A phenomenological dislocation mobility law for bcc metals

TL;DR

This paper develops a phenomenological dislocation mobility law for bcc metals, validated through simulations and experiments, to better understand temperature-dependent plastic deformation in tungsten micro pillars.

Contribution

It introduces a new generalized dislocation mobility law for bcc metals, integrating theoretical, MD, and experimental insights, and applies it to simulate tungsten micro pillar deformation.

Findings

Model reproduces temperature dependence of flow stress.

Captures shear deformation asymmetries.

Aligns with experimental dislocation microstructures.

Abstract

Dislocation motion in body centered cubic (bcc) metals displays a number of specific features that result in a strong temperature dependence of the flow stress, and in shear deformation asymmetries relative to the loading direction as well as crystal orientation.
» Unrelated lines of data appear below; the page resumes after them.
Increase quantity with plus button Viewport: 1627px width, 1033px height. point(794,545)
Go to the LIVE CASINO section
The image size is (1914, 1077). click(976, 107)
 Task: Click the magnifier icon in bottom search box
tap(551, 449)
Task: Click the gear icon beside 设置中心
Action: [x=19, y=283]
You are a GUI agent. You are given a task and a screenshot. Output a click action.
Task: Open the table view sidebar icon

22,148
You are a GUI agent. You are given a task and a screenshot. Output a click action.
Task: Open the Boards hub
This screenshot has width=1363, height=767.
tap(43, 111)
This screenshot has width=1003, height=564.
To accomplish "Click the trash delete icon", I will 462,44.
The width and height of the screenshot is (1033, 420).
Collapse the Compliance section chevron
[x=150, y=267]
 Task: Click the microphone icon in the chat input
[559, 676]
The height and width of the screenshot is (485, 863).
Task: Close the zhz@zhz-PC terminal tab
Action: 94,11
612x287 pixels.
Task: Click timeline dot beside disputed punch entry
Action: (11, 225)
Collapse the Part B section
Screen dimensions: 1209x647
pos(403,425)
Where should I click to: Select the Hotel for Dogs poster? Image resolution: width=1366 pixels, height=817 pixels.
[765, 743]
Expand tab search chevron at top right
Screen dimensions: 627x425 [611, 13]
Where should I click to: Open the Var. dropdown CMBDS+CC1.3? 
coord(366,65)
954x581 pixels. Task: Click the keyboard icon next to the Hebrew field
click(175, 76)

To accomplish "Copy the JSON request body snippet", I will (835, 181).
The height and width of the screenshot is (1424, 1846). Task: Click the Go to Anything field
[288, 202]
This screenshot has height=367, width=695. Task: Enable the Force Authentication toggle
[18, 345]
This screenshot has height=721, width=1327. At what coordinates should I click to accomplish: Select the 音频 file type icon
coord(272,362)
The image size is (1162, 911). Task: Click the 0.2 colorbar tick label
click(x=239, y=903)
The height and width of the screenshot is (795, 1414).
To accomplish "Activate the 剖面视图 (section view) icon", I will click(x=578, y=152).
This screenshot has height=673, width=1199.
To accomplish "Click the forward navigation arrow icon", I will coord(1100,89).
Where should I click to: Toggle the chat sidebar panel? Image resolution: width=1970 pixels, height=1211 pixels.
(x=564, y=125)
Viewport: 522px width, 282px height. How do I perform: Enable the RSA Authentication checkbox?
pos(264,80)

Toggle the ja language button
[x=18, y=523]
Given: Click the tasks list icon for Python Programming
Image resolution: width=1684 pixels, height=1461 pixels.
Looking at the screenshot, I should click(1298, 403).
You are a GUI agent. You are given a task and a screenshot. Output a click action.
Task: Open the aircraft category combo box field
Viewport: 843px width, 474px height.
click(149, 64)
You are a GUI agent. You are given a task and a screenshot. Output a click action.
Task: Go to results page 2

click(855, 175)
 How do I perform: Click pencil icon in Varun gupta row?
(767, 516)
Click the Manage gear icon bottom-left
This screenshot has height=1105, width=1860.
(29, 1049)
Here we develop a generalized dislocation mobility law in bcc metals, and demonstrate its use in discrete Dislocation Dynamics (DD) simulations of plastic flow in tungsten (W) micro pillars. We present the theoretical background for dislocation mobility as a motivating basis for the developed law. Analytical theory, molecular dynamics (MD) simulations, and experimental data are used to construct a general phenomenological description. The usefulness of the mobility law is demonstrated through its application to modeling the plastic deformation of W micro pillars. The model is consistent with experimental observations of temperature and orientation dependence of the flow stress and the corresponding dislocation microstructure.